Another scientific tradition, empirical modeling, should then be considered for wider utilization in the areas of finance and economics. Empirical models may be of value when the more formal theoretical models are deemed inadequate because of high uncertainties or an inability to adequately express the complexities. Empirical models are developed by analyzing experimental data (in the case of finance and economics, historical data).

These models provide little insight or understanding of the cause and effect relationships of the process being studied, but they do recognize identifiable events which can then predict other events in the process with various degrees of accuracy. The methodology of theoretical modeling relies on the statistical relevance of quantitative results derived from mathematical functions used to test hypothetical causal relationships. Empirical modeling simply tests the statistical relevance of qualitative correspondence between observed events.
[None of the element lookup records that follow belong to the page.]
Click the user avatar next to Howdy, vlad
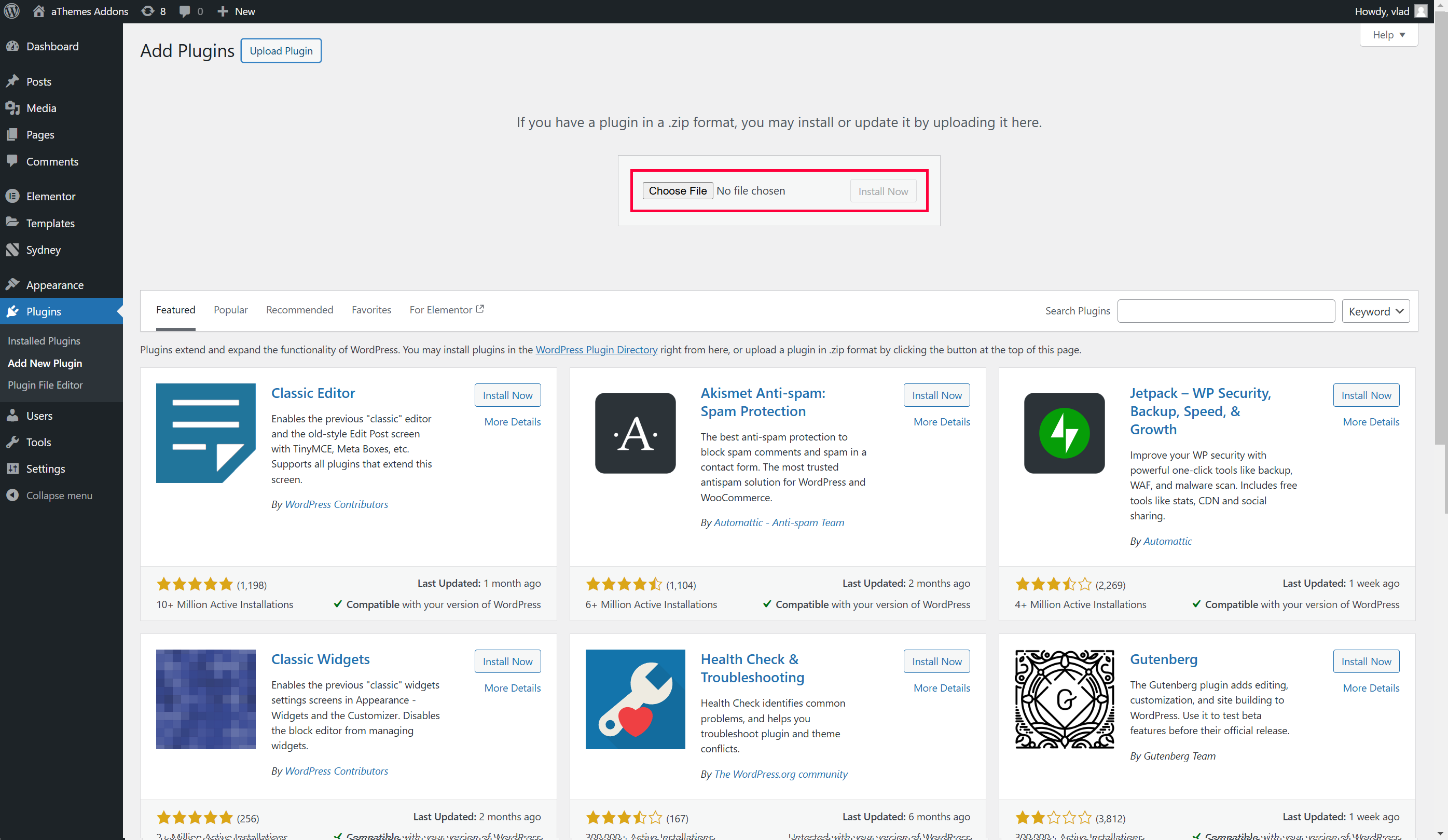Viewport: 1448px width, 840px height. pos(1421,11)
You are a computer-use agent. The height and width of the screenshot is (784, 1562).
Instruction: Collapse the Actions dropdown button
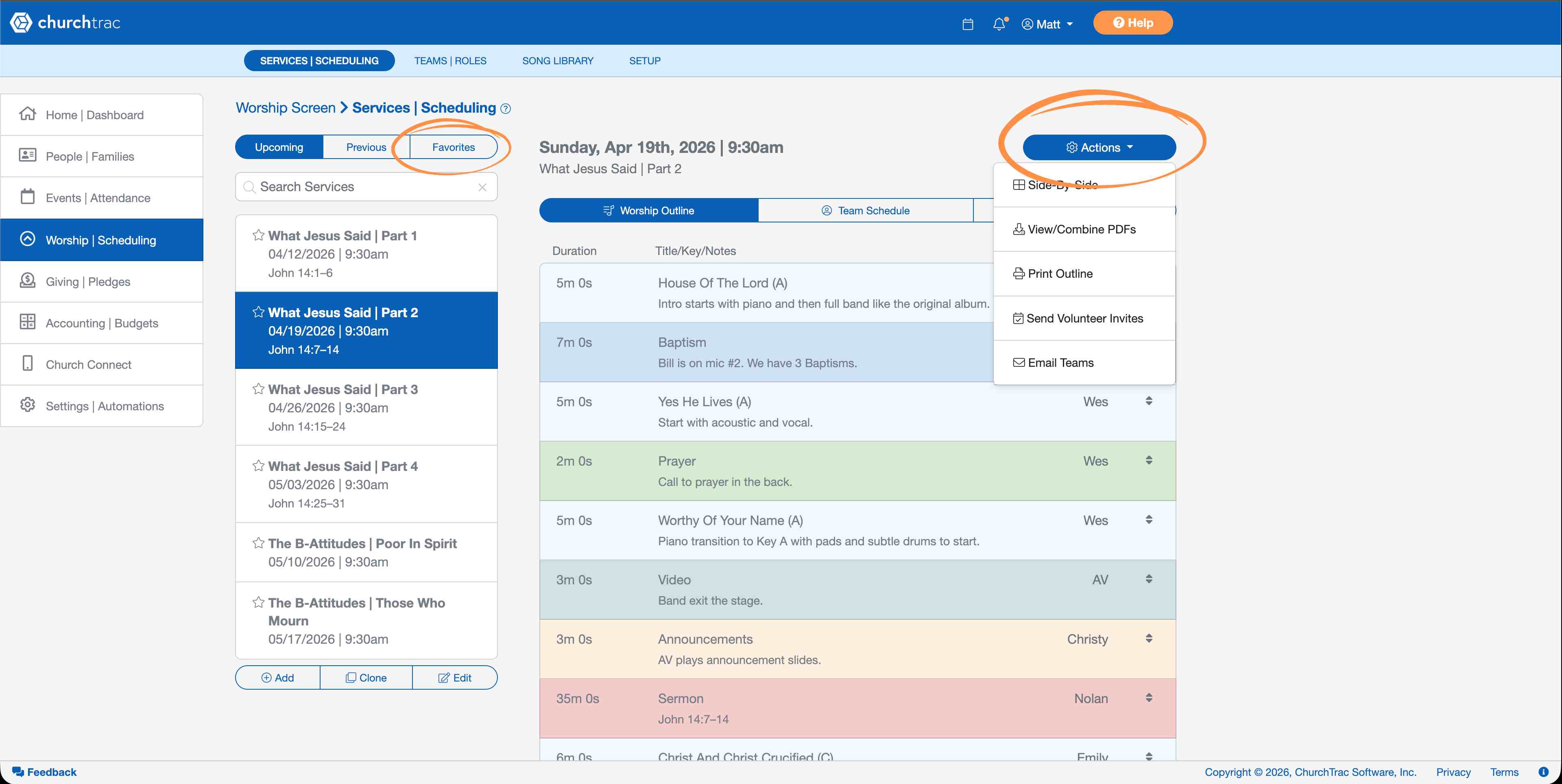1099,147
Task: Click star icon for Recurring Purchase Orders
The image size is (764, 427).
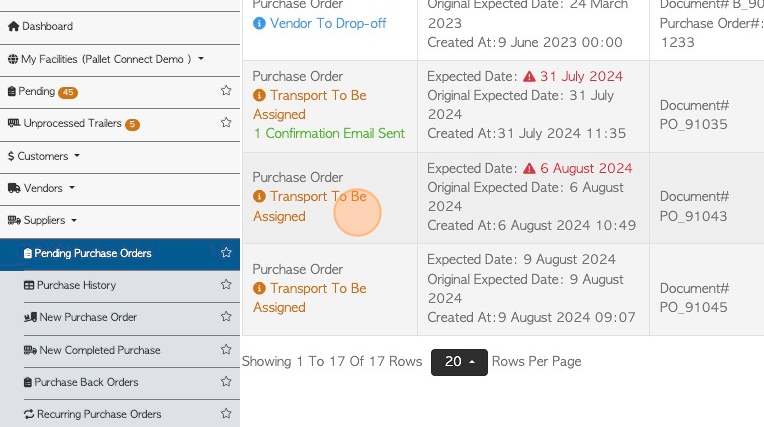Action: point(226,414)
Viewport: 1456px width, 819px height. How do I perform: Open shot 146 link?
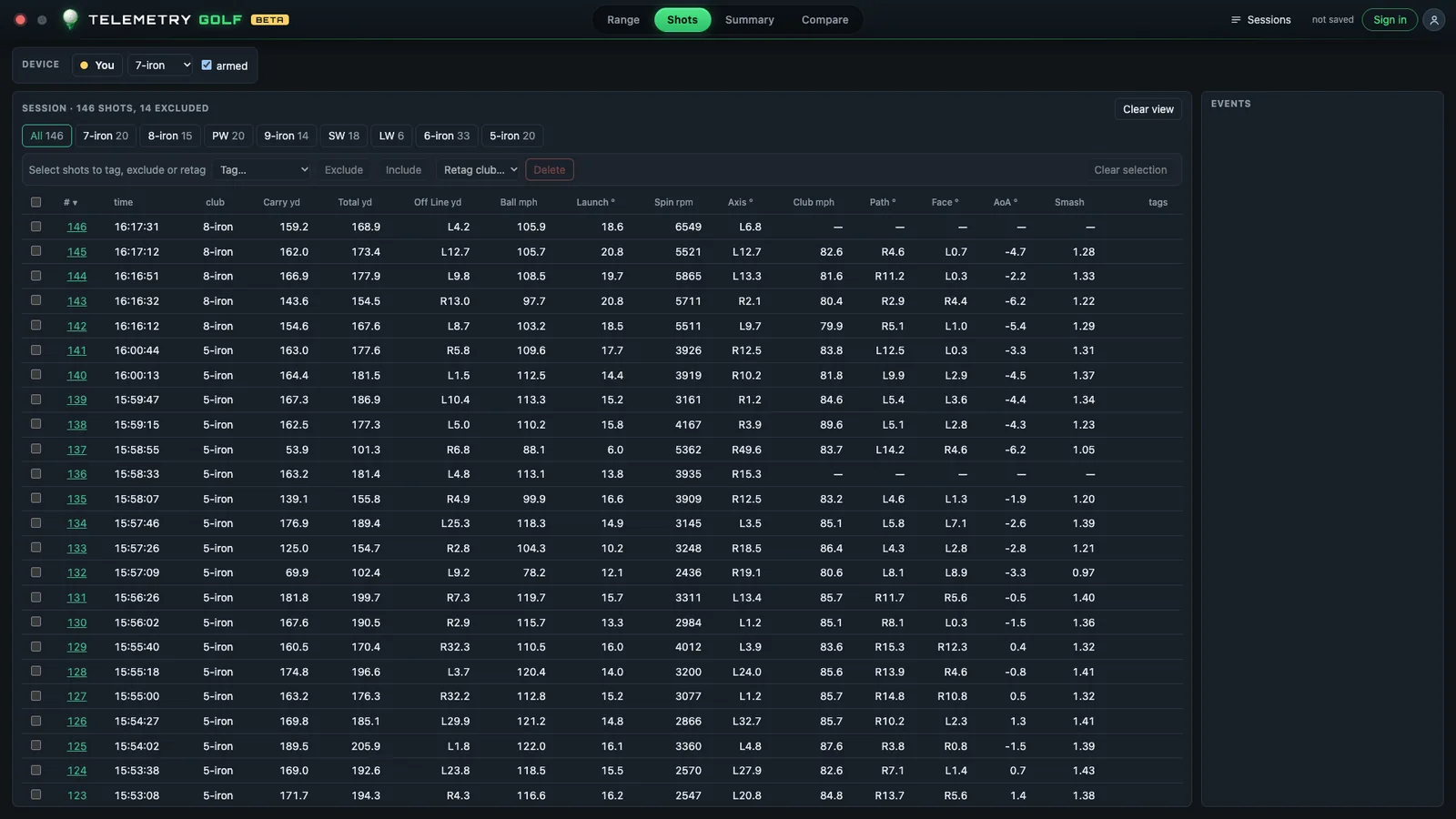click(77, 227)
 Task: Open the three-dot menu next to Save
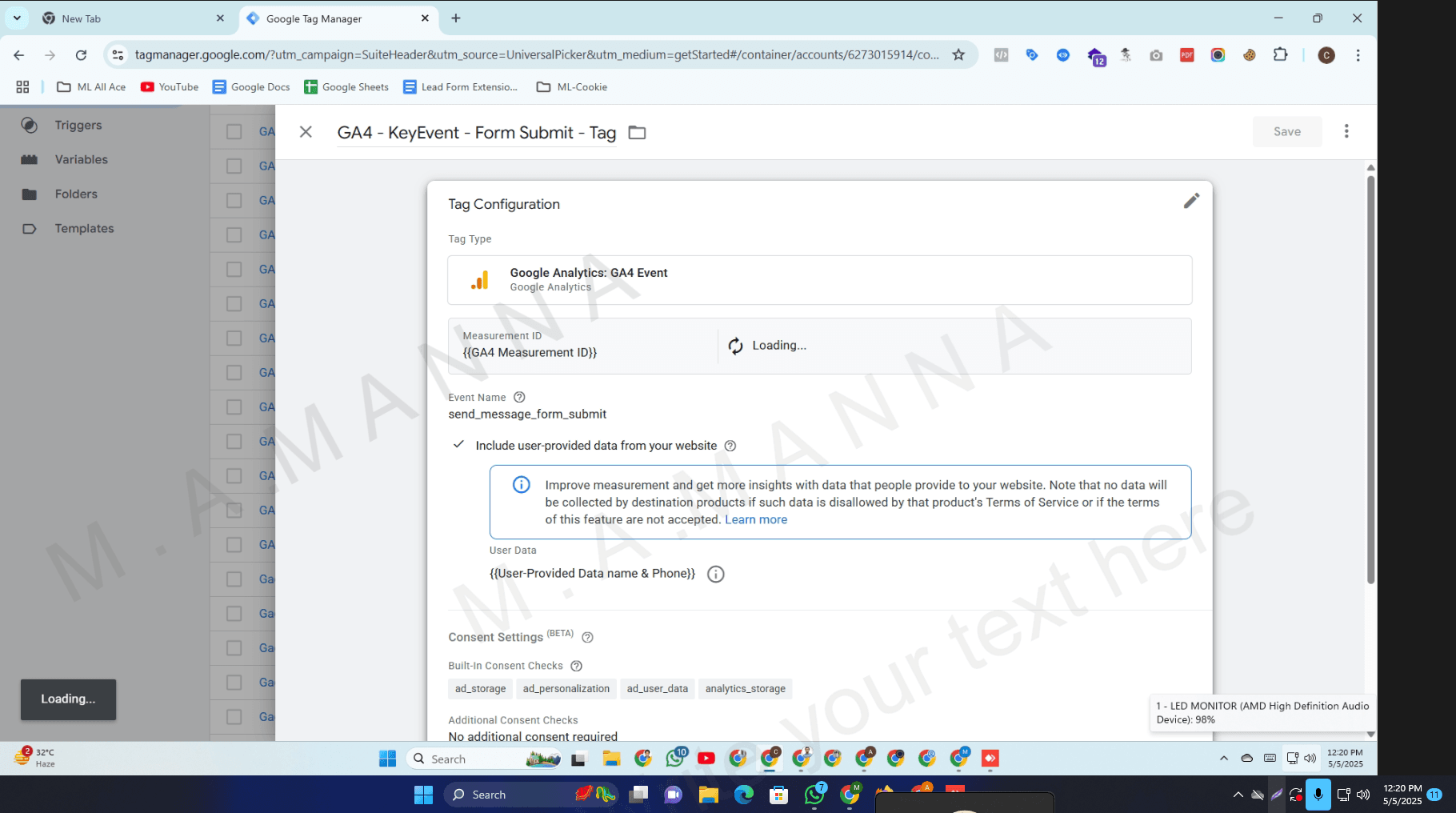(x=1346, y=131)

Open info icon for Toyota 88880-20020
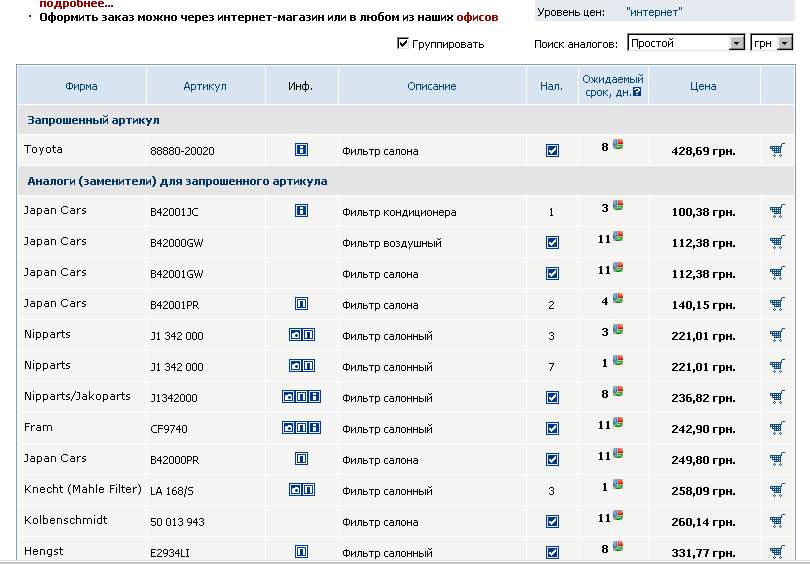(x=301, y=150)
To the extent that the model is accurate, an empirical model may be all that is required by its users. A good analogy may be found in the field of instrumentation. When the EKG was first used in monitoring the heart, the recorder would print results on a moving tape which initially looked like nothing more than oscillating pen strokes. The instrument was recording a great deal of information but no we knew how to read and interpret it. Eventually, after studying thousands of cases, analysts learned how to read and interpret the squiggles. Different patterns reflect different types of heart conditions. The results won't always be identified correctly, but generally speaking, the test has proved to be reliable and useful. The useful knowledge about the technique was developed empirically. That is actually how most theoretical modeling begins. To quote Karl Brunner on methodology in economics: "We begin with empirical regularities and go backward to more and more complicated hypotheses and theories."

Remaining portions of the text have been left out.